Capabilities associated with assigned capability sets are properly shown in role detailed view and edit view. See example:

New details:

• The UI should not make the third request identified above; capabilities assigned via capability-sets MUST NOT be directly assigned to roles. This is a bug in the current implementation; see

• The UI can retrieve all capabilities assigned to a role, including those assigned via capability-sets, with a query like /roles/{roleId}/capabilities?expand=true (likewise for users, /users/{userId}/capabilities?expand=true). The fact that the UI does not do this is the bug that must be addressed here.

Special thanks to for describing both the data-model and the available APIs. Note to UI devs and : we should look through ui-users for analogous bugs.

Please take a look on this bug

, I think this is an artifact of how the APIs work, not a bug in the UI. If you update a role via the UI by adding a single capability set, you’ll see three PUT requests:

1. one to /roles/ROLE_ID with values like name and description

2. one to /roles/ROLE_ID/capability-sets with a body that is an array of capability set IDs

3. one to /roles/ROLE_ID/capabilities with a body that is an array of the capability IDs derived from the capability-sets in the previous PUT request.

IOW, from the UI’s point of view, three requests are required to save all the data that corresponds to a fully-populated role.
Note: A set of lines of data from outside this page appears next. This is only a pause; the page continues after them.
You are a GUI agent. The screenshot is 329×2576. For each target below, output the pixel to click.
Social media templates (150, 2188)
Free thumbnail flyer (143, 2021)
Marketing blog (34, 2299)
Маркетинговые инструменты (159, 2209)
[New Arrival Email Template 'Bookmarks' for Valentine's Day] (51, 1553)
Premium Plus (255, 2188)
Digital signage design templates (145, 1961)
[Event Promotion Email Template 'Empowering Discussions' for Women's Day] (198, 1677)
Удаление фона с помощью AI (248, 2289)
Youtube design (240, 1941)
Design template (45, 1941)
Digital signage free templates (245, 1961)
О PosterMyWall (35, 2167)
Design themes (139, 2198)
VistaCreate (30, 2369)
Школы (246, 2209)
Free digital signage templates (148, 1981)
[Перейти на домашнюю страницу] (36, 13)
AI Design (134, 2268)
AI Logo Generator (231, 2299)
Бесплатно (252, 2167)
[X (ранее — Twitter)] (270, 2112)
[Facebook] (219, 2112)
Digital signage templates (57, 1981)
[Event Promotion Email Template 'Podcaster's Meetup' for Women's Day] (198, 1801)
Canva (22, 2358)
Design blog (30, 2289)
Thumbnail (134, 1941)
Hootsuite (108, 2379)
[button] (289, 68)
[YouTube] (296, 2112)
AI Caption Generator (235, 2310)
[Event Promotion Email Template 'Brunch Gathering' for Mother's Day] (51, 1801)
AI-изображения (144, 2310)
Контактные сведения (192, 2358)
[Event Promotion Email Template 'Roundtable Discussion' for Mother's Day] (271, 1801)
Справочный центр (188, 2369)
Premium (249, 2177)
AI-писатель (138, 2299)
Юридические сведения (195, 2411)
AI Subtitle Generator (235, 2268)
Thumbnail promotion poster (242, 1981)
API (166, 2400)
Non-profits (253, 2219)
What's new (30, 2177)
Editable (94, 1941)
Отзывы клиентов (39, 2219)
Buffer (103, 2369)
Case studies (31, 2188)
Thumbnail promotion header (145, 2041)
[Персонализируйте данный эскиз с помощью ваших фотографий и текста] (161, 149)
The “Steps to reproduce” here only execute two of these steps. There’s nothing the UI can do about that; it displays incomplete data because it received incomplete data.

In Community FOLIO, there is an analogous situation with permissions where the /bl-users/_self endpoint only returns the permissions that are directly assigned to a user (analogous to retrieving capabilities-sets without their underlying capabilities). Calling /bl-users/_self?expandPermissions=true causes the hierarchy to be expanded and flattened. Perhaps we need something similar here?

CC:

- it does reproduce with or without reloading the browser or refreshing the page. Logging in a separate incognito tab also does not help. Moreover, while capabilities are checked in edit view, they will only be shown in detailed view if you update something in edit view and then save. Simply opening edit view and closing it does not help.
Also, GET /roles/:roleId/capabilities returns nothing if you only assigned capability set(s) via API. It was always like that when assigning via API but capability set is working - when such role is assigned to a user, corresponding actions/data available in UI. So this in itself does not seem like a bug.
I think that UI needs to somehow extact capability information from the capability set, similarly to how it does in edit view.